Lights, white lights, that’s what brightens us. Let’s see things in a good — white — light.
| Photo Credit: Getty Images/iStockphoto

Life in the 1980s was slow-paced. Like other children, we too enjoyed this leisurely rhythm. Everything around us moved slowly, a stark contrast to the fast-paced world of today’s swipe-and-gone YouTube shorts. It was as if everything around us was a long video playing in slow motion. We could watch a lizard chase a mayfly, one emerging victorious. A spider weaving its web in slow motion was a captivating sight. We could observe monsoon rainwater slowly rising to float our paper boats, only to recede moments later. Life was anything but fast. We could discern a rhythm in the endless flicker of tube lights and the neighbour’s milk-cooker whistle. Ad jingles were all by heart, and guessing ads when they started playing on a grainy Uptron B&W TV was a good pastime. We are a generation that did not skip ads; that was also content for us. Not only was life slow, but it was also remarkably quiet, or perhaps it would be more accurate to say calm. The Trivandrum City Corporation’s siren, blaring from 6 km away, was clearly audible.

This slow life in a small town in the 1980s came with perks. Perks of low voltage, unscheduled power cuts, water shortages, or even muddy water coming through the municipal supply. Incandescent bulbs were the most reliable way to light up your evenings. Tube lights — with a choke and starter — would light up only if the voltage was right. If the nearby welding shop continued to operate during the evening, our bulbs would dim further, showing their filaments clearly, like the nicely designed retro-styled Edison bulbs that you get these days. No wonder these bulbs remind me of a low-voltage past life. The closest we could achieve to white light luxury were those milky bulbs (not the LED ones you see today).

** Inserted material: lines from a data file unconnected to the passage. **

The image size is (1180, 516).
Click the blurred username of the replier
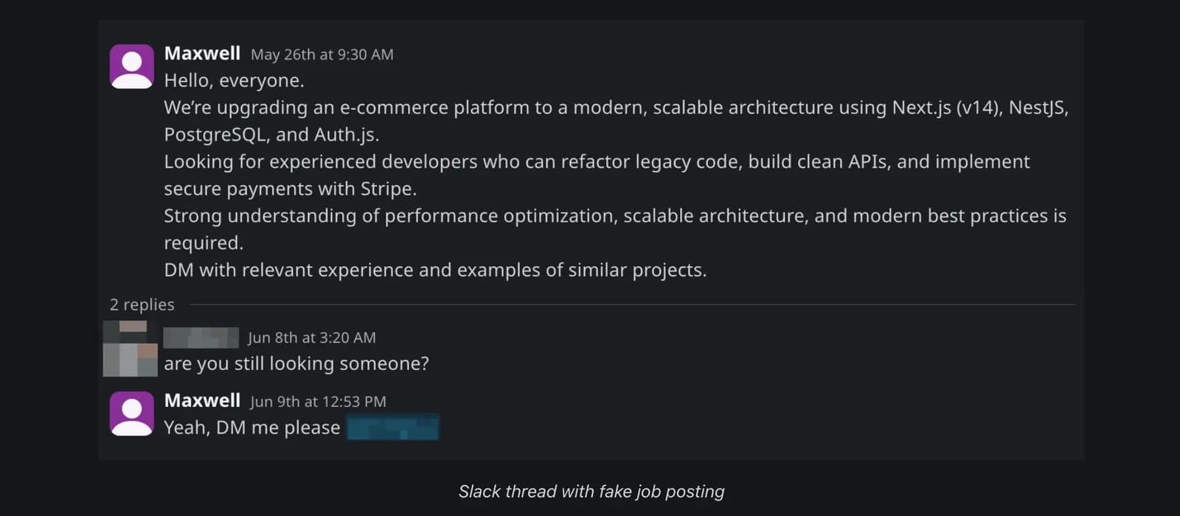[x=201, y=338]
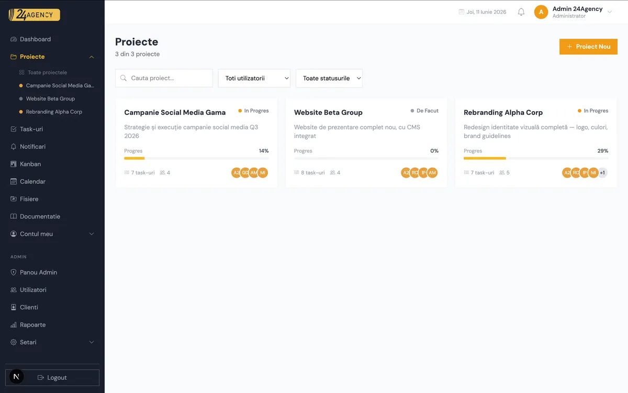Select Website Beta Group in the sidebar tree
Viewport: 628px width, 393px height.
click(x=50, y=99)
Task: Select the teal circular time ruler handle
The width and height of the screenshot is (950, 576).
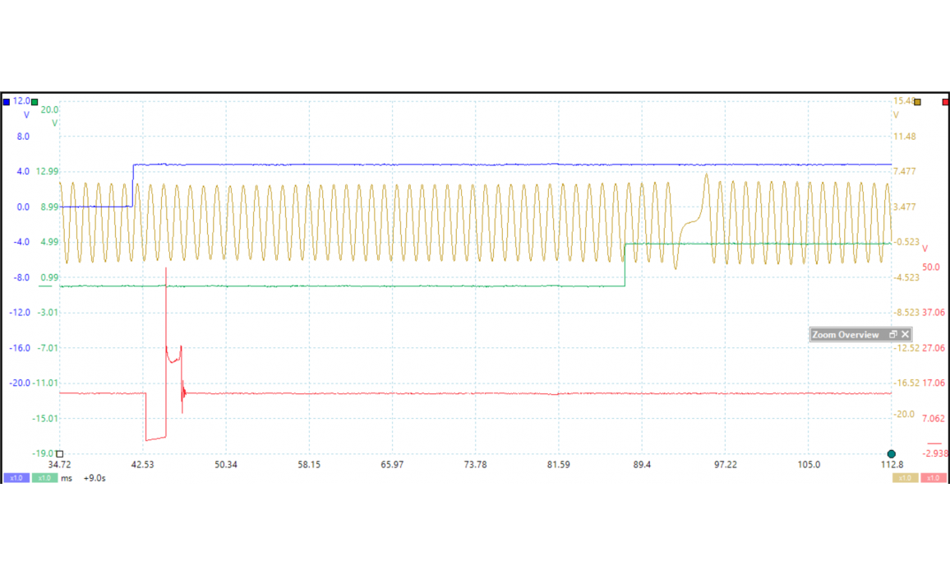Action: 892,454
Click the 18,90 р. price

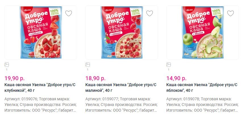click(95, 78)
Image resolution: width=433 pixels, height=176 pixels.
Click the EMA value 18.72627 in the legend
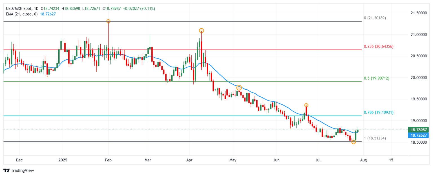48,14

Somehow, due to factors mostly beyond our control, an endless supply of white light became associated with an aspirational urge. And the hate towards conventional bulbs and the yellow light kept building. In north Malabar, things were worse in comparison, and for many years that followed. You could see the incandescent bulb filament shyly lit up in the low-voltage supply. The joke — not really logical — was that if we were to break open the bulb and touch the filament, nothing would happen.

The man of the house — my grandfather — had the job of turning the knob of a device called Step Up, nothing but a step-up transformer. He would turn the knob to 1, 2, till 6 or so, at every dip in voltage. During vacations, children took turns to take over the stepping-up. Yellow light is still associated with scarcity, a scarcity of voltage. The other day, a Twitter user, at least a decade younger than me, tweeted about her generation’s love for yellow lights in the houses they set up, as opposed to having grown up in the white light era. The responses she got were broadly of two varieties: people with yellow light hated the past like me, and those who grew up in white-lighted homes. The first set — my types — hate yellows and yearn for whites, while the second find yellow lights warm, something I haven’t been able to come to terms with.

The hatred is not just for yellow or warm lights, as youngsters want us to call it. It’s even for darkness. Why else do I turn a light on when I plan to return home past sunset — I don’t want to walk into darkness and turn the lights on after walking in. Alexa can do that, or any of the home automation apps, but no — that’s overengineering. Yellow isn’t warm and cosy, darkness isn’t peaceful and calm. Lights, white lights, that’s what brightens us. Let’s see things in a good — white — light.